▶ [Page extract]
+ + + + +

NON-EMPLOYEE DIRECTOR
RESTRICTED STOCK UNIT AWARD AGREEMENT
(INITIAL GRANT, SERVICE REQUIREMENT)

NOTE: This document incorporates the accompanying Grant Letter, and together they constitute a single Agreement which governs the terms and conditions of your Award in accordance with the Hibbett, Inc. 2012 Non-Employee Director Equity Incentive Plan.

THIS AGREEMENT (“Agreement”) is effective as of the Grant Date specified in the accompanying Grant Letter, by and between the Participant and Hibbett, Inc. (together with its subsidiaries, “Company”).

A.     The Company maintains the Hibbett, Inc. 2012 Non-Employee Director Equity Incentive Plan (“Plan”).

B. The Participant has elected to receive a Restricted Stock Unit Award under the Plan.

C. Key terms and important conditions of the Award are set forth in the cover letter (“Grant Letter”) which was delivered to the Participant at the same time as this document. This Agreement contains general provisions relating to the Award.

IT IS AGREED, by and between the Company and the Participant, as follows:

1.     Terms of Award. The following terms used in this Agreement shall have the meanings set forth in this paragraph 1:

(a) The “Participant” is the individual named in the Grant Letter.

(b) The “Grant Date” is the date of the Grant Letter.

+ + + + +

▶ [Instructions to follow] Quote everything in the restricted stock unit agreement from "A.     The Company" down to "under the Plan.", word for word.

▶ [Material provided]
+ + + + +

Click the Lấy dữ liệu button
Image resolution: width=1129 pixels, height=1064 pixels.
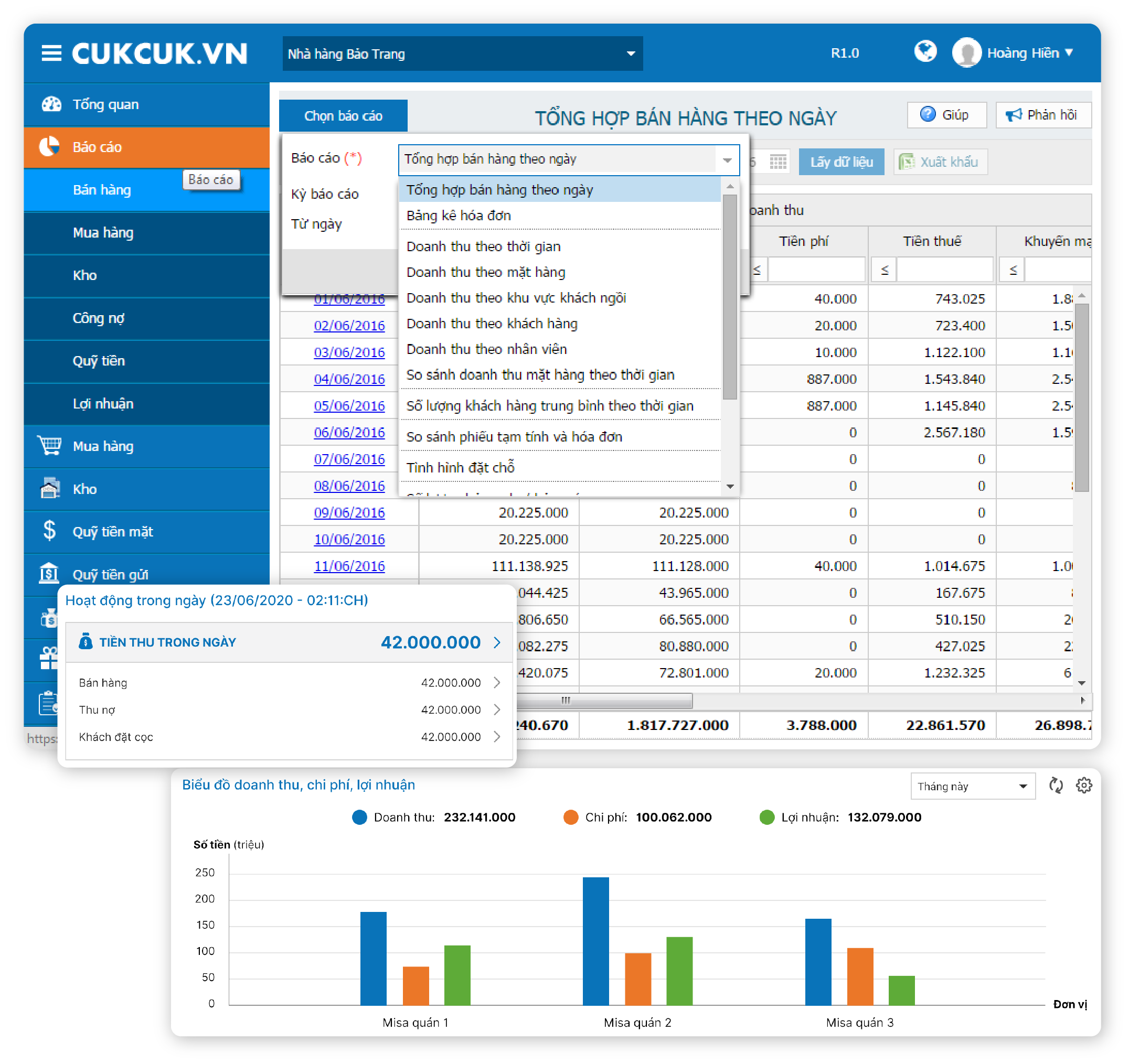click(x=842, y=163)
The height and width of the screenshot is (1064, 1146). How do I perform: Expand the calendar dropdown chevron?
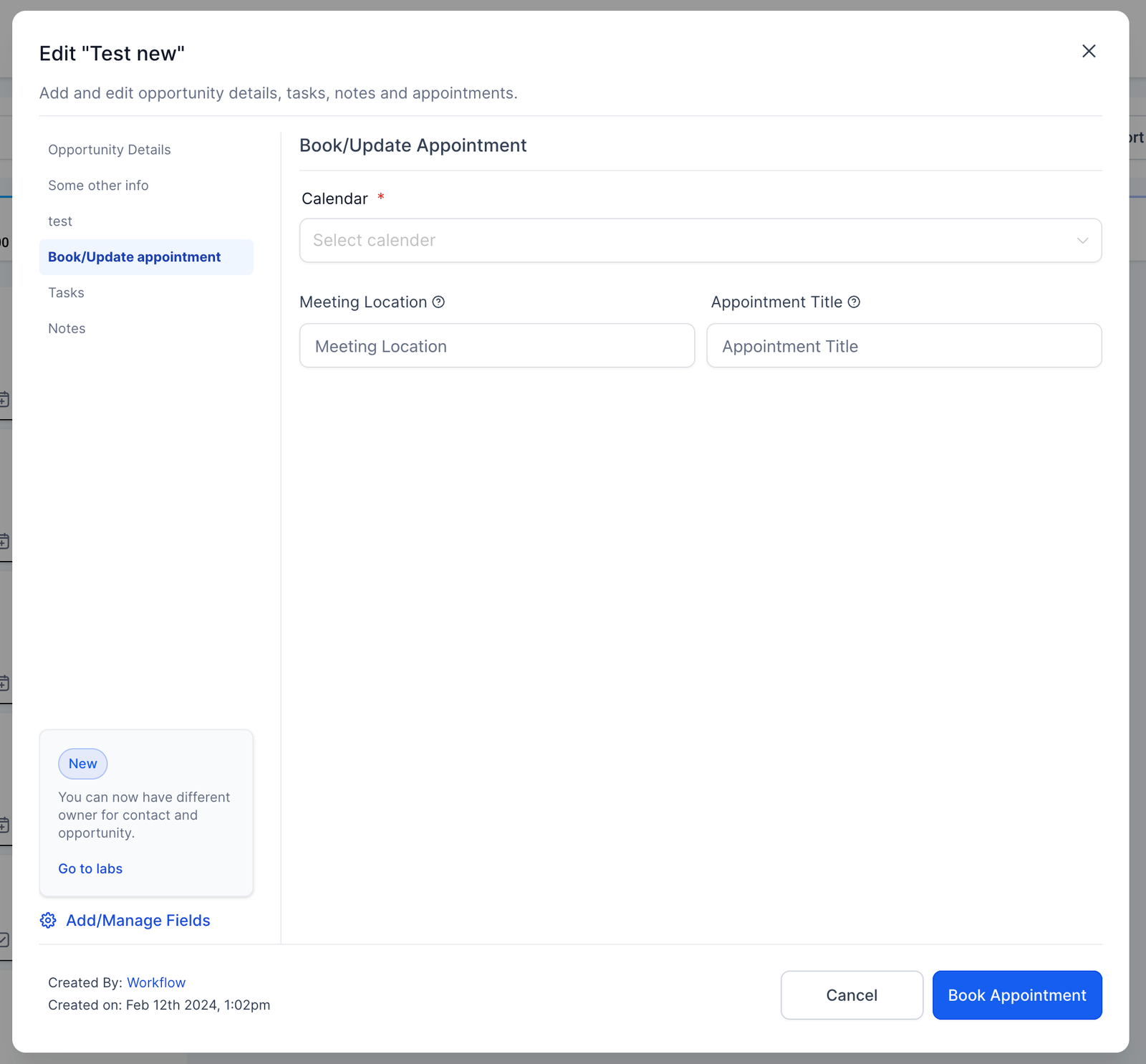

+ + + + +

▶ [Result of this exercise]
A.     The Company maintains the Hibbett, Inc. 2012 Non-Employee Director Equity Incentive Plan (“Plan”).

B. The Participant has elected to receive a Restricted Stock Unit Award under the Plan.